*** DATA TO PROCESS ***
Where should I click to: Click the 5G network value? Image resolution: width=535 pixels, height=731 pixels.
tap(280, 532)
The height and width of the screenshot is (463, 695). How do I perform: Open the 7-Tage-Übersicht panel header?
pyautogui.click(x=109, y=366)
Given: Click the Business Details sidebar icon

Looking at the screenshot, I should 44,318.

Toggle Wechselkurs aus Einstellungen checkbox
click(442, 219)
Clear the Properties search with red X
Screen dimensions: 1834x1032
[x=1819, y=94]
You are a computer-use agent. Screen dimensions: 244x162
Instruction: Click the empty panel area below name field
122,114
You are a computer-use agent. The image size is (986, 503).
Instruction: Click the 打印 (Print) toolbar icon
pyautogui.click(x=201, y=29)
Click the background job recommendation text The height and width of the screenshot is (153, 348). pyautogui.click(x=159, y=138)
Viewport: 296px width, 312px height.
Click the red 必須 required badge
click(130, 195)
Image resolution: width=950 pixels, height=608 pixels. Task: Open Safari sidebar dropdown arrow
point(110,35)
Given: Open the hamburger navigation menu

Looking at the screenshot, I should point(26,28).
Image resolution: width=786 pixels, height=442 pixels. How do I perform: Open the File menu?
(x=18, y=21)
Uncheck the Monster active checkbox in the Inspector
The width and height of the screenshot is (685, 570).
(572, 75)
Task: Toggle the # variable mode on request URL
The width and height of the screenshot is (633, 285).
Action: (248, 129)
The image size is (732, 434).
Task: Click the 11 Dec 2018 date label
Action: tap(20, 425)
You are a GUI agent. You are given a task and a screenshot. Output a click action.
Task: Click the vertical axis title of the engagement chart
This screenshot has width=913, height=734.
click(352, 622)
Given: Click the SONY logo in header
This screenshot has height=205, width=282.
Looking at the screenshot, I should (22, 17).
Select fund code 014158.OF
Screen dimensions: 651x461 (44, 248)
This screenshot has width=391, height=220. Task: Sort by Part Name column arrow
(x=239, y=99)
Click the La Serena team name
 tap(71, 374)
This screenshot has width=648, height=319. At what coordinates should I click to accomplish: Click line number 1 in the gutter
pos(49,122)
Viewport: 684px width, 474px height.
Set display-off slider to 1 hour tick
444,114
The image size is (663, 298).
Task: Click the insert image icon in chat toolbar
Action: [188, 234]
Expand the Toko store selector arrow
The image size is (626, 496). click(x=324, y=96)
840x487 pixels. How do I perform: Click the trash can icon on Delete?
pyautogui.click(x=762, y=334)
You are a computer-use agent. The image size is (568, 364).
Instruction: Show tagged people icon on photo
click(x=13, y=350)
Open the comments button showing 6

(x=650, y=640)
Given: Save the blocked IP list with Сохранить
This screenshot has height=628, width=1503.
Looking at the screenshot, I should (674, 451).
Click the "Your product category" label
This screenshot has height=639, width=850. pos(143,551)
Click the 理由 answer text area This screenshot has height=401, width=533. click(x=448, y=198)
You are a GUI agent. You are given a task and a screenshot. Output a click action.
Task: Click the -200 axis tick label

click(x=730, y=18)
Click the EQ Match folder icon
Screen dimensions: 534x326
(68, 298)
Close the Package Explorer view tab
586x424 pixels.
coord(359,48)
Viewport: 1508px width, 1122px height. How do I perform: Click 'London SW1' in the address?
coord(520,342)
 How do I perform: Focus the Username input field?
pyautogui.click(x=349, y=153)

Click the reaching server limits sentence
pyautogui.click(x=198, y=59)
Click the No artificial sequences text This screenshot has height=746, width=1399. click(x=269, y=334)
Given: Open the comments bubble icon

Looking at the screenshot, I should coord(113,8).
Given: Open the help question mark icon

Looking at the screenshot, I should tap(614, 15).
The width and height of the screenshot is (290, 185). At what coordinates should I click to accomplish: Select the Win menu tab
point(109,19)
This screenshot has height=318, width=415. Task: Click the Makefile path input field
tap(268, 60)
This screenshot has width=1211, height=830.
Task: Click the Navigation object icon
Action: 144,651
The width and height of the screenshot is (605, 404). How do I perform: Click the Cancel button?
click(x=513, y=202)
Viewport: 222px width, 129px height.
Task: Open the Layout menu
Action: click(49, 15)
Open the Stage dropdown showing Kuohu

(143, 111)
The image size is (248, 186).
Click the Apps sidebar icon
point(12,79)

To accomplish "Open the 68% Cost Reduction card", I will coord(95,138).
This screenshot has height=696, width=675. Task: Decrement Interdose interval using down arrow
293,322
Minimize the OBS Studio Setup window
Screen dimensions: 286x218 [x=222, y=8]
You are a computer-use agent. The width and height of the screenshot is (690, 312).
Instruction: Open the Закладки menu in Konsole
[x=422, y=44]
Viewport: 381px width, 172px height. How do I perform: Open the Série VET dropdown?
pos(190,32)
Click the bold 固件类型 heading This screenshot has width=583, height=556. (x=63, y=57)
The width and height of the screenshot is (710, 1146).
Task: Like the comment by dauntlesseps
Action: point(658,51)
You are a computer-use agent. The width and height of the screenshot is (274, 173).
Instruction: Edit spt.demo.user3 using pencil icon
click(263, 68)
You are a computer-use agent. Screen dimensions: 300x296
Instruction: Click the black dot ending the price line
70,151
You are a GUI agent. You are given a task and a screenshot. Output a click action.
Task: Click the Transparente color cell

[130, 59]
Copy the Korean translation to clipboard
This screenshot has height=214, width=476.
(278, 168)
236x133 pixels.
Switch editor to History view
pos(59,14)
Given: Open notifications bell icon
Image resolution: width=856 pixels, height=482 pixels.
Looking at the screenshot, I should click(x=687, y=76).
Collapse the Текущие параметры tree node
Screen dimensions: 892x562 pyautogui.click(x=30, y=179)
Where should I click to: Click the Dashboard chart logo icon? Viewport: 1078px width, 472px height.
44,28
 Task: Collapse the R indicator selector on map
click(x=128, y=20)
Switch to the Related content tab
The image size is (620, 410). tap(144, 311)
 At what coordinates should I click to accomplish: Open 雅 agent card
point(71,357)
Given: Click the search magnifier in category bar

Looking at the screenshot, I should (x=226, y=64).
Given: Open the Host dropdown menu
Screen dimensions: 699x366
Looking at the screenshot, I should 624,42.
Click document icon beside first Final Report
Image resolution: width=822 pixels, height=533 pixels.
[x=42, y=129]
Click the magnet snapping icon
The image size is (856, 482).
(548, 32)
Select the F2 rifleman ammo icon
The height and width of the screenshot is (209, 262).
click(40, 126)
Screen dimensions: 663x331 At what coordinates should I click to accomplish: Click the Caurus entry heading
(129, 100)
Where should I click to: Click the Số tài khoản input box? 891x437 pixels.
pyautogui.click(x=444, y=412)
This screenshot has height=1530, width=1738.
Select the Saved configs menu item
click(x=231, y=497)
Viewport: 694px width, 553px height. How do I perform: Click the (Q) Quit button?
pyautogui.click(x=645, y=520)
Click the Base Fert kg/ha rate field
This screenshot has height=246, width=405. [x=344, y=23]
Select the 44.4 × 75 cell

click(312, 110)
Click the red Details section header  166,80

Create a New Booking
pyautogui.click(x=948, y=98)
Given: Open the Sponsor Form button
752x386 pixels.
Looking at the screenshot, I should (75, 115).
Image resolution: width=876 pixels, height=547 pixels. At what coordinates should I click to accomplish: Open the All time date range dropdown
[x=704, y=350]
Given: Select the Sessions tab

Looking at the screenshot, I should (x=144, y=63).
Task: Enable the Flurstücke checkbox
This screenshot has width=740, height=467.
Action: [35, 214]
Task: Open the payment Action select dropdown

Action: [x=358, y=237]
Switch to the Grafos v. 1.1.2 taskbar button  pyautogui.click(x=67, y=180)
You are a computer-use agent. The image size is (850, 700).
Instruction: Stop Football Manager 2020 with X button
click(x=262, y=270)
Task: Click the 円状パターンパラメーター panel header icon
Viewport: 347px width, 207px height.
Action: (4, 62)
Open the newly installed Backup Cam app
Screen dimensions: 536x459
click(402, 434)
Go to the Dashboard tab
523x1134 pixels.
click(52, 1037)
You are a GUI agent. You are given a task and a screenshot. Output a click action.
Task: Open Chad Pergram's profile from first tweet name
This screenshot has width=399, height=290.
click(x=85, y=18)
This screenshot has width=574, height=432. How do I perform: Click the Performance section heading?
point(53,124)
*** End of DATA TO PROCESS ***
INSTRUCTIONS TO FOLLOW | For the lines above, output exactly those from the line containing "Given: Click the search" through the line containing "Click document icon beside first Final Report", and skip the others.

OUTPUT FOR THIS TASK |
Given: Click the search magnifier in category bar

Looking at the screenshot, I should (x=226, y=64).
Given: Open the Host dropdown menu
Screen dimensions: 699x366
Looking at the screenshot, I should 624,42.
Click document icon beside first Final Report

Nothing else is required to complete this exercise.